According to a recent post on the data center knowledge blog, the Microsoft CDN, which it calls an Edge Content Network (ECN), is designed to beef up the company’s infrastructure to handle “Internet audiences and content offerings that are orders of magnitude larger than today,” according Debra Chrapaty, Corporate Vice President of Global Foundation Services for Microsoft. Chrapaty has said that the ECN will include at least 99 nodes around the world. (For now it looks like that the MS ECN will only be used as part of MS's global infrastructure)
So what else is going on in the CDN world? The answer is simple. Peer 2 Peer (P2P).
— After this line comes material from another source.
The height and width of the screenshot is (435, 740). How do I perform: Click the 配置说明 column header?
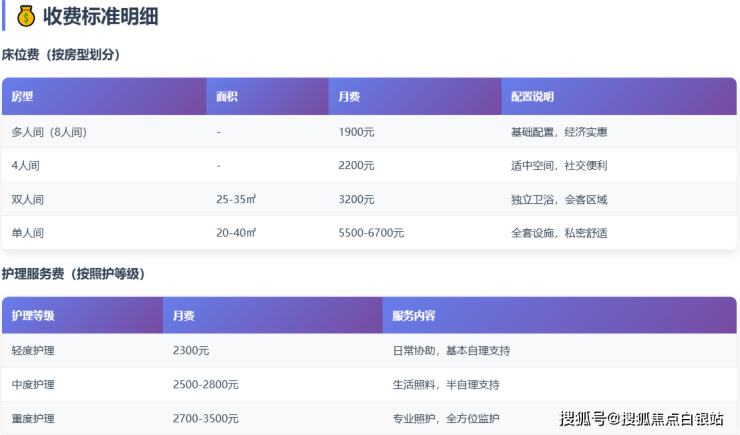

One of the most disruptive technologies to appear in the world of globalized computing by far is the emergence of P2P technology for NON-consumer usages such as business continuity. Leading this charge are companies like Pando and their unique P4P approach.
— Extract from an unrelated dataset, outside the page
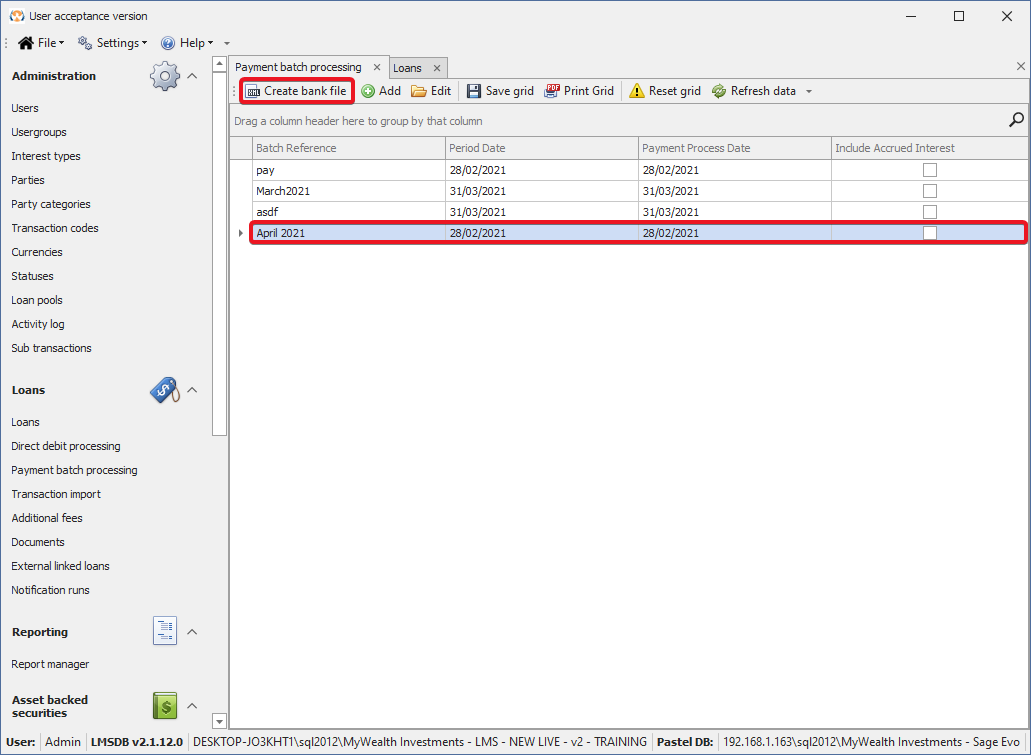Check Include Accrued Interest for April 2021
The image size is (1031, 755).
click(929, 233)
I recently met with the Pando team in New York and needless to say I was extremely impressed. Pando Networks describe themselves as a small company on a big mission; to establish a new Internet infrastructure standard for efficient, secure and commercially viable rich media delivery. At the heart of Pando's platform is its "P4P" technology.
For those are unfamiliar with P4P, or Proactive network Provider Participation is a method for software to optimize global peer-to-peer connections. P4P proponents say that it can save an it users significant costs, and that using local connections also speeds up download times for P2P downloaders by 45%.
Pando describes their system as a Hybrid P2P platform that leverages both P2P and HTTP protocols (Peers and Servers) to optimize content delivery for performance and cost efficiency. The general ideas is as your content becomes more popular, bandwidth is transparently offloaded from your CDN Servers to your consumers ("Peer Cloud"). As your content moves up and down its consumer demand curve Pando intelligently shifts between sources and protocols in real-time. What's great about P4P is it would seem to be a logic fit in existing cloud storage deployments which could include Mosso's CloudFS or Amazon S3. (Seed your CDN from the cloud, let your users do the rest.)
The big question is why hasn't Akamai done more in the emerging cloud CDN space? I think the simple answer is because they don't have to. Akamai seems to think that it's easier to let others battle it out for their left overs. I would guess they are waiting for the right time when they will most likely just a acquire a few strategic startups, entering the space when they're good and ready. From my point of view, this is a rather dangerous way to handle technical innovation and R&D. Rather then lead, they seem happy to be a kind of "fast follower". The problem with this approach is they may end up completely left out, a relic.
As we continue our long march from the desktop to the cloud, management of digital assets on a global basis will be a key component. CDN's are well on their way to becoming one of the more important aspects of this big shift toward the cloud.